## What this task involves
Reproduce the items between the line containing "You are a computer-use agent. The height" and the line containing "click(x=43, y=76)", inclusive, with nothing altered.

+===+

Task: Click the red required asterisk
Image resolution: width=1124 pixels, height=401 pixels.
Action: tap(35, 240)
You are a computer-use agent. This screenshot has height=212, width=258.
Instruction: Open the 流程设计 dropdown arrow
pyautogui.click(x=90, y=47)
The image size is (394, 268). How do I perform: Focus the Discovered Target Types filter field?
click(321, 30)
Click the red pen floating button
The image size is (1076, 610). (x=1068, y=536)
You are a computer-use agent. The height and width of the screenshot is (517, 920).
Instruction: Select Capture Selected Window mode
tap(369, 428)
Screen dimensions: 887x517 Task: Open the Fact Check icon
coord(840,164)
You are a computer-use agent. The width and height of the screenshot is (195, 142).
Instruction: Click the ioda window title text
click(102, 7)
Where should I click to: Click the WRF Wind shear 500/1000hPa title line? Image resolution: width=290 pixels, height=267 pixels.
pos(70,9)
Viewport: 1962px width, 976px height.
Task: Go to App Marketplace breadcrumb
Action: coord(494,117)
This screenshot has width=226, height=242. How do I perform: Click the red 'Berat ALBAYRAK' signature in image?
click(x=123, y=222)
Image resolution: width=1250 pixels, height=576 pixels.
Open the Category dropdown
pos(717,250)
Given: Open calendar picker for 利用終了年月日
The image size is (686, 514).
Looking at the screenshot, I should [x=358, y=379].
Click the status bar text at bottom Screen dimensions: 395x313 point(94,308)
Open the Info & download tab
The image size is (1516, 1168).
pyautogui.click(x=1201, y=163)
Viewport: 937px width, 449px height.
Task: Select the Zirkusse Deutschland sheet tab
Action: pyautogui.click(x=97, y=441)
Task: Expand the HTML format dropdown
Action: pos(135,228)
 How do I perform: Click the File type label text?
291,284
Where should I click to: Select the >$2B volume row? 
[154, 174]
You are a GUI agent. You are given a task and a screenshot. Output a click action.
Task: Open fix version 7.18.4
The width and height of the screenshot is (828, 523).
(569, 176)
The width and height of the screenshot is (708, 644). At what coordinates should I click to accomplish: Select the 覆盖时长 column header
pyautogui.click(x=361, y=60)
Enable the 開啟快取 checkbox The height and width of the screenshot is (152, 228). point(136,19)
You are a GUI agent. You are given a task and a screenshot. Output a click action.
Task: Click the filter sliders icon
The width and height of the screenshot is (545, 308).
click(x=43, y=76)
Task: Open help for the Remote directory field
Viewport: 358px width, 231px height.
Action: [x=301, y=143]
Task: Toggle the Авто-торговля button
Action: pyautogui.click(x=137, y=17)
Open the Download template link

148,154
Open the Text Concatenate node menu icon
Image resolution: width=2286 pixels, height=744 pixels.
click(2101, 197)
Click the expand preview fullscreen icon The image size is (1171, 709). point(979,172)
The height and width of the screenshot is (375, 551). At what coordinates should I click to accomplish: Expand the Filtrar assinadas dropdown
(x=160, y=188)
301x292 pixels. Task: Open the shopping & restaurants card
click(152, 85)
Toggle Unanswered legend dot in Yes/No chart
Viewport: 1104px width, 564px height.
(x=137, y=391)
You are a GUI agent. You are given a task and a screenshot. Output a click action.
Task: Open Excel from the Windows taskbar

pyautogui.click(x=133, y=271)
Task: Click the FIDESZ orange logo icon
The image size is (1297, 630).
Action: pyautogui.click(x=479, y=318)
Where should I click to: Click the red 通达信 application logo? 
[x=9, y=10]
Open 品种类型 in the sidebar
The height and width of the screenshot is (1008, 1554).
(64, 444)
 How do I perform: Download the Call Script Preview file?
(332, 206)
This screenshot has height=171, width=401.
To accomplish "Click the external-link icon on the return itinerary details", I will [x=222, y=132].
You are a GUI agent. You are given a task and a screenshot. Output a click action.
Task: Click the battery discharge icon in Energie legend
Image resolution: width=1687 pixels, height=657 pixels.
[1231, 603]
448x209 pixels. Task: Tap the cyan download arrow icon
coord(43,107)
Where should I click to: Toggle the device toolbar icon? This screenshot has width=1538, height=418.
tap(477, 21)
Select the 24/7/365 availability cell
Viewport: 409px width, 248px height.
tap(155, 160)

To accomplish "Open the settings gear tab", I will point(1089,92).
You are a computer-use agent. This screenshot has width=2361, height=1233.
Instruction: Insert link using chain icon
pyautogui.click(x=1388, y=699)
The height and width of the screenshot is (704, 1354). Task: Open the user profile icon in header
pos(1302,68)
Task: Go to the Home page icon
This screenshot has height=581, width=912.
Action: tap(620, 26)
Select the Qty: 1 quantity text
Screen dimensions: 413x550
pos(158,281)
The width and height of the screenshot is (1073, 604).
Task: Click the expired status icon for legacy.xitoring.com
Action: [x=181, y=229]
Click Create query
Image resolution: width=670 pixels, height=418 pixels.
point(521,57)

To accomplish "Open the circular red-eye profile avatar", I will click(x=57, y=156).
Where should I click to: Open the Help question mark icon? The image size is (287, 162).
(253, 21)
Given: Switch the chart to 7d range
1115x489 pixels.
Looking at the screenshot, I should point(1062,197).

+===+

## Task solution
You are a computer-use agent. The height and width of the screenshot is (517, 920).
Instruction: Select Capture Selected Window mode
tap(369, 428)
Screen dimensions: 887x517 Task: Open the Fact Check icon
coord(840,164)
You are a computer-use agent. The width and height of the screenshot is (195, 142).
Instruction: Click the ioda window title text
click(102, 7)
Where should I click to: Click the WRF Wind shear 500/1000hPa title line? Image resolution: width=290 pixels, height=267 pixels.
pos(70,9)
Viewport: 1962px width, 976px height.
Task: Go to App Marketplace breadcrumb
Action: coord(494,117)
This screenshot has width=226, height=242. How do I perform: Click the red 'Berat ALBAYRAK' signature in image?
click(x=123, y=222)
Image resolution: width=1250 pixels, height=576 pixels.
Open the Category dropdown
pos(717,250)
Given: Open calendar picker for 利用終了年月日
The image size is (686, 514).
Looking at the screenshot, I should [x=358, y=379].
Click the status bar text at bottom Screen dimensions: 395x313 point(94,308)
Open the Info & download tab
The image size is (1516, 1168).
pyautogui.click(x=1201, y=163)
Viewport: 937px width, 449px height.
Task: Select the Zirkusse Deutschland sheet tab
Action: pyautogui.click(x=97, y=441)
Task: Expand the HTML format dropdown
Action: pos(135,228)
 How do I perform: Click the File type label text?
291,284
Where should I click to: Select the >$2B volume row? 
[154, 174]
You are a GUI agent. You are given a task and a screenshot. Output a click action.
Task: Open fix version 7.18.4
The width and height of the screenshot is (828, 523).
(569, 176)
The width and height of the screenshot is (708, 644). At what coordinates should I click to accomplish: Select the 覆盖时长 column header
pyautogui.click(x=361, y=60)
Enable the 開啟快取 checkbox The height and width of the screenshot is (152, 228). point(136,19)
You are a GUI agent. You are given a task and a screenshot. Output a click action.
Task: Click the filter sliders icon
The width and height of the screenshot is (545, 308).
click(x=43, y=76)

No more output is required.